Recover failing disk

This page documents the preview (v2.21) version. Preview includes features under active development and is for development and testing only. For production, use the stable (v2024.1) version.

YugabyteDB can be configured to use multiple storage disks by setting the --fs_data_dirs flag. This introduces the possibility of disk failure and recovery issues.

Cluster replication recovery

The YB-TServer service automatically detects disk failures and attempts to spread the data from the failed disk to other healthy nodes in the cluster. In a single-zone setup with a replication factor (RF) of 3: if you started with four nodes or more, then there would be at least three nodes left after one failed. In this case, re-replication is automatically started if a YB-TServer or disk is down for 10 minutes.

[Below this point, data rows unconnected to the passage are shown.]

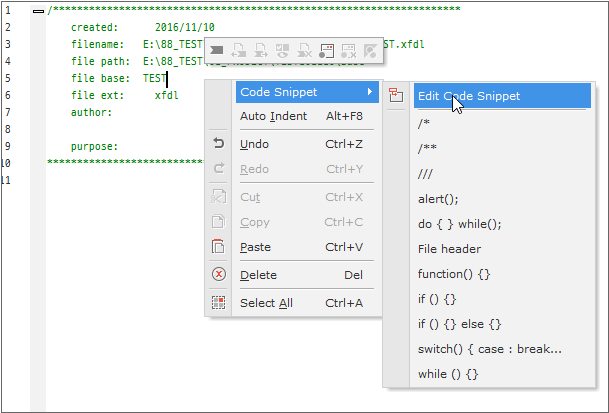Choose the if () {} else {} snippet
The height and width of the screenshot is (413, 609).
click(459, 324)
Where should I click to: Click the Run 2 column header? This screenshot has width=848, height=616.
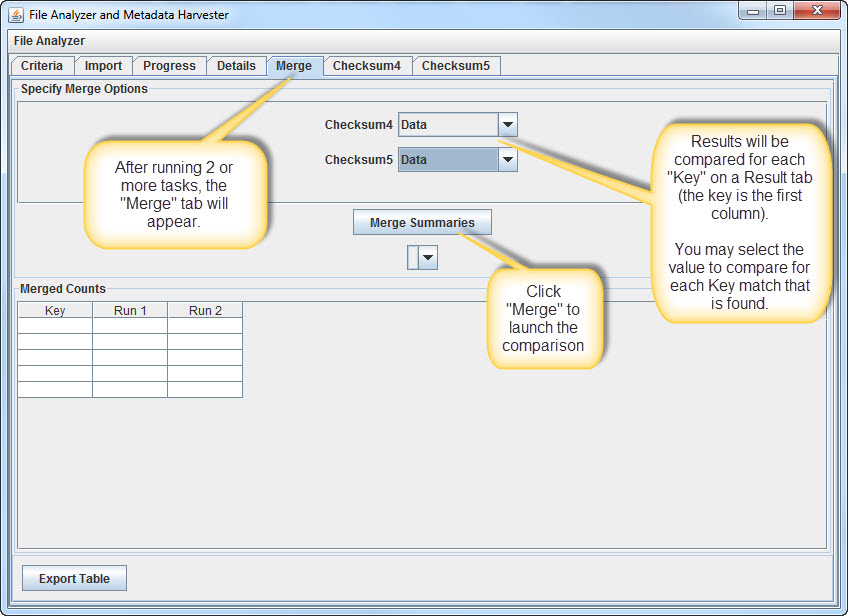[205, 310]
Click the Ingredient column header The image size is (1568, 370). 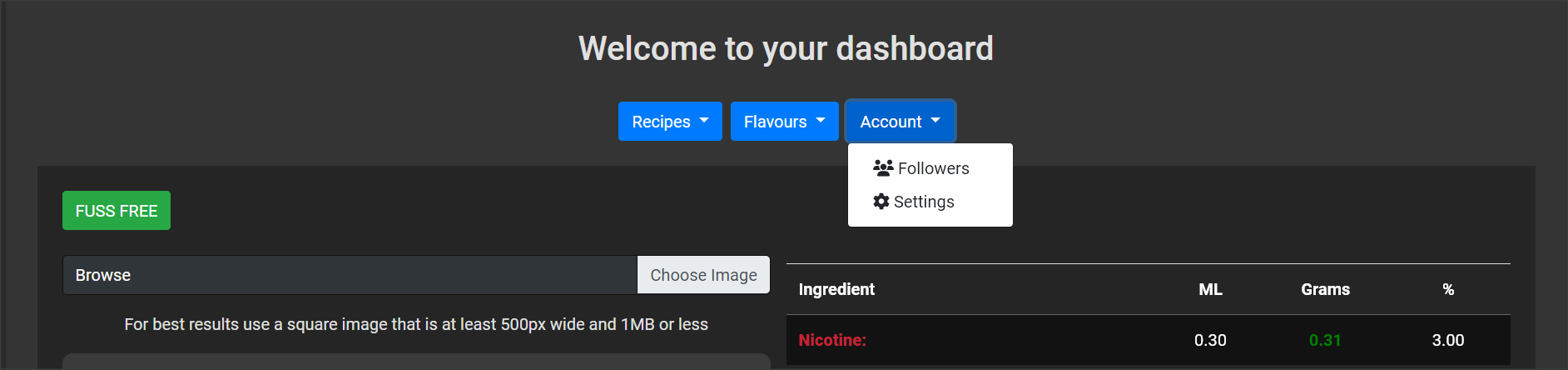point(836,289)
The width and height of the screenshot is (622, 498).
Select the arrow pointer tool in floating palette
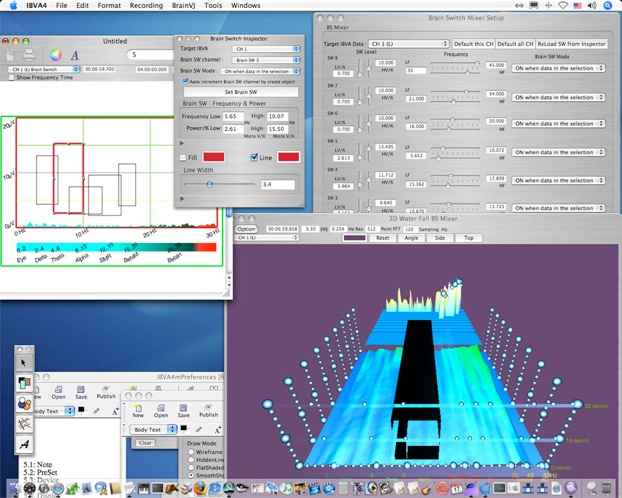tap(25, 362)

In a multi-zone setup with a replication factor (RF) of 3: YugabyteDB tries to keep one copy of data per zone. In this case, for automatic re-replication of data, a zone needs to have at least two YB-TServers so that if one fails, its data can be re-replicated to the other. Thus, this would mean at least a six-node cluster.

Failed disk replacement

To replace a failed disk, perform the following steps:

  1. Stop the YB-TServer node.
  2. Replace the disks that have failed.
  3. Restart the yb-tserver service.

On restart, the YB-TServer will see the new empty disk and start replicating tablets from other nodes.